Asentado en Venecia por una breve temporada, la curiosidad me lleva a Mantua, capital de la Lombardía, en el norte de Italia. Me han dicho que debo conocerla: su centro histórico fue declarado Patrimonio de la Humanidad en 2007; es pequeña, amable, tranquila y repleta de tesoros arquitectónicos y artísticos medievales, renacentistas y barrocos, desarrollados bajo el alero de los poderosos Gonzaga, regentes entre los siglos 14 y 17, y luego bajo los Habsburgo de Austria, durante el siglo 18.
Tomo al alba un tren "flecha" que alcanza 300 km/hr; en Verona cambio a uno que me interna en un viaje al pasado por un ramal que atraviesa el corazón de la provincia, surcando campos de amapolas, caseríos, torres de iglesias y ruinas de castillos en el horizonte. Para llegar a Mantua se deben cruzar los lagos artificiales que la rodean desde el siglo 12 para defenderla; veo juncos y cisnes en el agua. Llegando, ya desde la estación se aprecia el encanto de la ciudad; una breve caminata conduce por calles porticadas repletas de comercios de bellas vitrinas y una sucesión de plazoletas hacia los principales monumentos. Las calles son empedradas o pavimentadas con grandes losas de piedra; decenas de ciclistas transitan en todas direcciones.
Entro en la portentosa Basílica de San Andrés, proyecto de León Bautista Alberti en 1462, célebre por su tamaño y por su increíble pintura interior que agrega al edificio que la contiene una indiscernible capa de arquitectura artificial, repleta de detalles, luces y sombras. Luego paso horas dentro del Palacio Ducal, enorme complejo de edificios, claustros y jardines que alberga en sus suntuosos salones una gran pinacoteca y magníficos frescos, incluida la famosa Recámara de los Esposos de Andrea Mantegna. Por una calle lateral, entro al sorprendente Teatro Científico, joya del Rococó, obra de Antonio Bibiena en 1769. Es un bellísimo teatro a la italiana, todo de madera crujiente, pequeño, íntimo, con una arquitectura interior que semeja un abigarrado patio de palacio. Mientras lo visito, un grupo de cámara ensaya en el escenario; la música me persigue entre los vericuetos de los diminutos palcos. Finalmente, visito el Palacio Té, monumental obra renacentista de Giuglio Romano en 1535; espléndida villa de verano de la casa de Gonzaga, hecha nada más que para el placer de la comida y el ocio, enteramente revestida de pavimentos y frescos maravillosos.
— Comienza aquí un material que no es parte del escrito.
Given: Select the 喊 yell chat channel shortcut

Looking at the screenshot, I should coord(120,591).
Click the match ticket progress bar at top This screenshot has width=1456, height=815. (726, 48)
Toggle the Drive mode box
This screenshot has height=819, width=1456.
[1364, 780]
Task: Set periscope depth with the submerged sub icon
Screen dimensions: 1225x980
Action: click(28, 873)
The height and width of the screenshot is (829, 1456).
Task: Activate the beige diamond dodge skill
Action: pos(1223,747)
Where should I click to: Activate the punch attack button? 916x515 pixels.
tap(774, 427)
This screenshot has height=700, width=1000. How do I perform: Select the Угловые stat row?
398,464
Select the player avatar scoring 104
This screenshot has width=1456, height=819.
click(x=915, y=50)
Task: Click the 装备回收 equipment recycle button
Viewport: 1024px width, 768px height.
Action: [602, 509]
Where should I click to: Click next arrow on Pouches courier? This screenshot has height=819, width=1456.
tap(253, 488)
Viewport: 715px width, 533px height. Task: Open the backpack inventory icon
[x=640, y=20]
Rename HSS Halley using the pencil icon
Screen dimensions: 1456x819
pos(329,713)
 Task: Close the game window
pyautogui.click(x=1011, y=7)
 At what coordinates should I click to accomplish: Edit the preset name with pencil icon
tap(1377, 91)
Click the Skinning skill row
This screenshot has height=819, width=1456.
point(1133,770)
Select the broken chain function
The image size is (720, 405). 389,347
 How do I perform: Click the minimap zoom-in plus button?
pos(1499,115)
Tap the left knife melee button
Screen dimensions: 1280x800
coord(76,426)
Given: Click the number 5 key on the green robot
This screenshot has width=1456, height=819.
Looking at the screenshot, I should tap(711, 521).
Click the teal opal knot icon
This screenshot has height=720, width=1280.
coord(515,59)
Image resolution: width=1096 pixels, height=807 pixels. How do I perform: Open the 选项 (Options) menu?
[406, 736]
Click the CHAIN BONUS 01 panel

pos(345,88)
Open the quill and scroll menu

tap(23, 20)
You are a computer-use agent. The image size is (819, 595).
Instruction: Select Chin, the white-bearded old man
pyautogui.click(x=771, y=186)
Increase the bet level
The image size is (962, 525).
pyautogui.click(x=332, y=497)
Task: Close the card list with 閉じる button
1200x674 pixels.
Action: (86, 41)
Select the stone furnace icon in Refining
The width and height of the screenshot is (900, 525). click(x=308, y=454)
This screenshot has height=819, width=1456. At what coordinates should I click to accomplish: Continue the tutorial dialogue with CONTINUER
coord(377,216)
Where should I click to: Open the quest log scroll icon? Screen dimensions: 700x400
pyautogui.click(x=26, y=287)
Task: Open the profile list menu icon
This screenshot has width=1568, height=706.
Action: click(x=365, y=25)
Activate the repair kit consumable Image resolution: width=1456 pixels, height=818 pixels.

Regreso, embriagado de belleza, hacia la estación. Paso por fuera del Conservatorio de Música, que en esta tarde de primavera por cada ventana abierta derrama un instrumento o una voz. De pronto, al mismo tiempo, un campanario lanza las horas al vuelo; música y campanadas se confunden, despidiéndome con un recuerdo indeleble.